No catálogo que acompanha a exposição, António Pinto Ribeiro, um dos comissários e investigador do Centro de Estudos Sociais da Universidade de Coimbra, escreve que “não haverá processo de descolonização dos museus se não houver um processo de descolonização do mundo”. Até lá, o caminho faz-se dentro de uma galeria em que as paredes envidraçadas nos convidam a olhar para o exterior. “A arte está no mundo, não está fechada em nenhuma caixa branca”, justifica o curador numa visita guiada, que arranca com Dada (2018), uma escultura de Sabrina Belouaar em que dois punhos parecem prestes a soltar-se de um cinto. “A gramática desta instalação é bastante simples, mas muito directa e forte”, assinala Katia Kameli, artista e comissária, que destaca “a conversa entre as gerações que estamos a juntar e as diferentes estéticas que os artistas estão a trazer”.
No total são 21 artistas, com diferentes linguagens, todos criados num contexto pós-colonial, muitos com origens familiares no continente africano.
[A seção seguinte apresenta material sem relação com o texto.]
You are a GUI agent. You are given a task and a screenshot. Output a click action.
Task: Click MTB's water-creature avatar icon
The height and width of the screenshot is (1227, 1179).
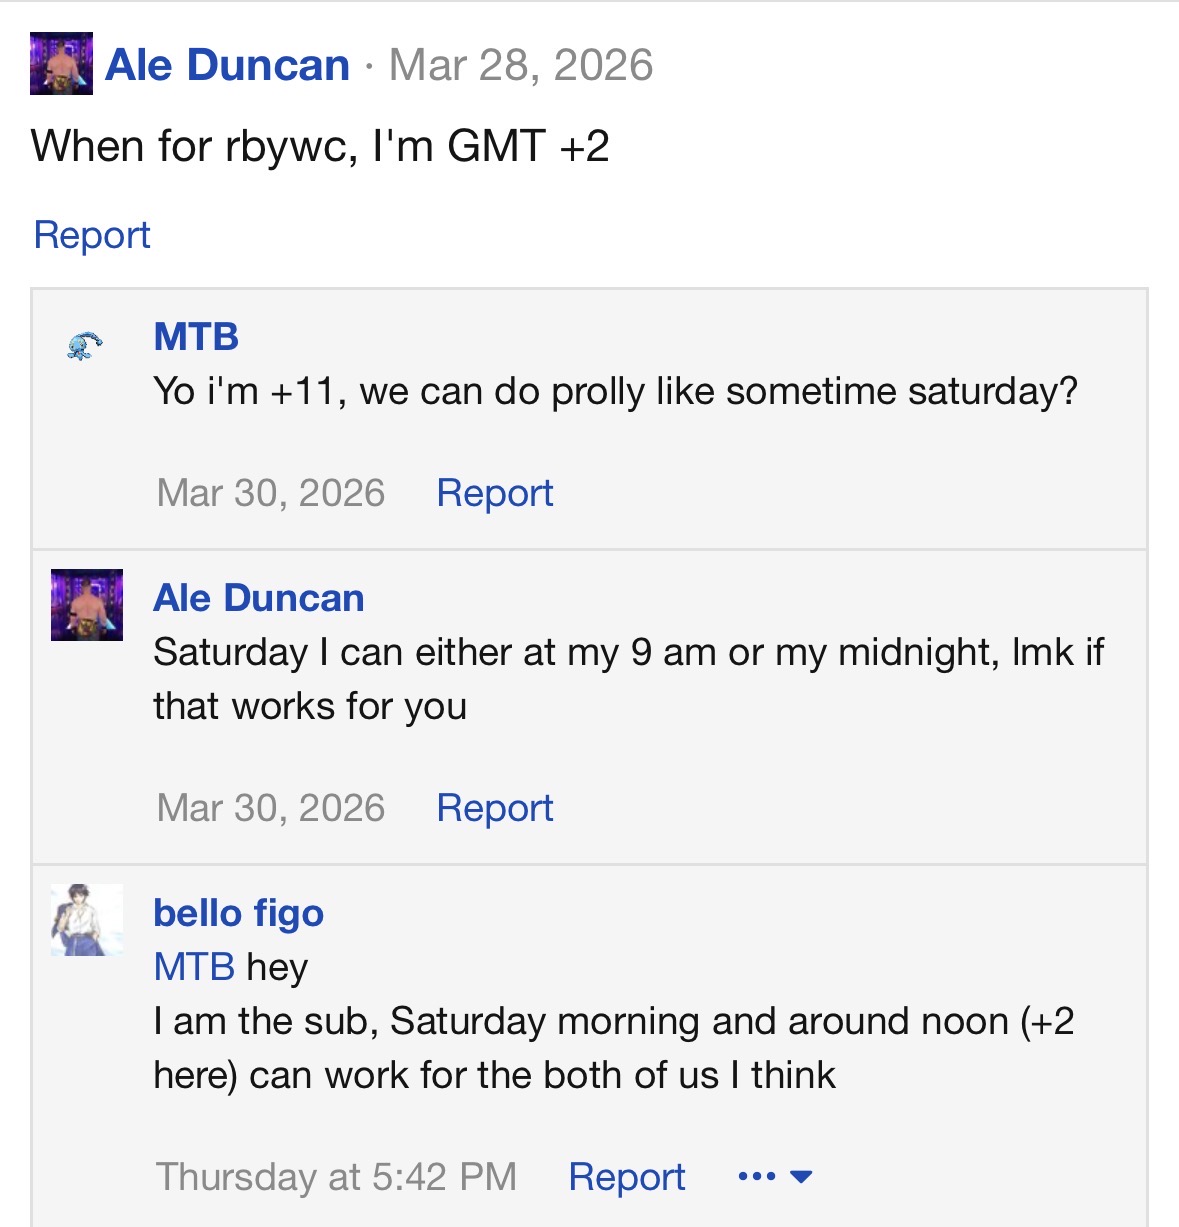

Aimé Mpane, Aimé Ntakiyica, Djamel Kokene-Dorléans, Mohamed Bourouissa, Kati Kameli ou Sara Sadik são alguns dos artistas afro-europeus com obras presentes na exposição que ocupa a galeria principal do edifício sede da fundação.
“Há artistas que não tendo nenhuma experiência biográfica relativamente a África, não tendo pais nem avós nem familiares, contudo, os seus trabalhos sobre as questões pós-coloniais fizeram com que eles se aproximassem destes temas. Há artistas que não têm nenhuma afiliação africana nem são afro-europeus, contudo são determinantes”, esclarece António Pinto Ribeiro, que quis desmontar a ideia “racista de que os artistas afro-europeus trabalham apenas a partir do artesanato”. A diversidade dos meios prova-o: a artista francesa Sara Sadik, por exemplo, apropria-se do formato dos videojogos para criar uma história de amor dos tempos modernos, em Khtobtogone (2021).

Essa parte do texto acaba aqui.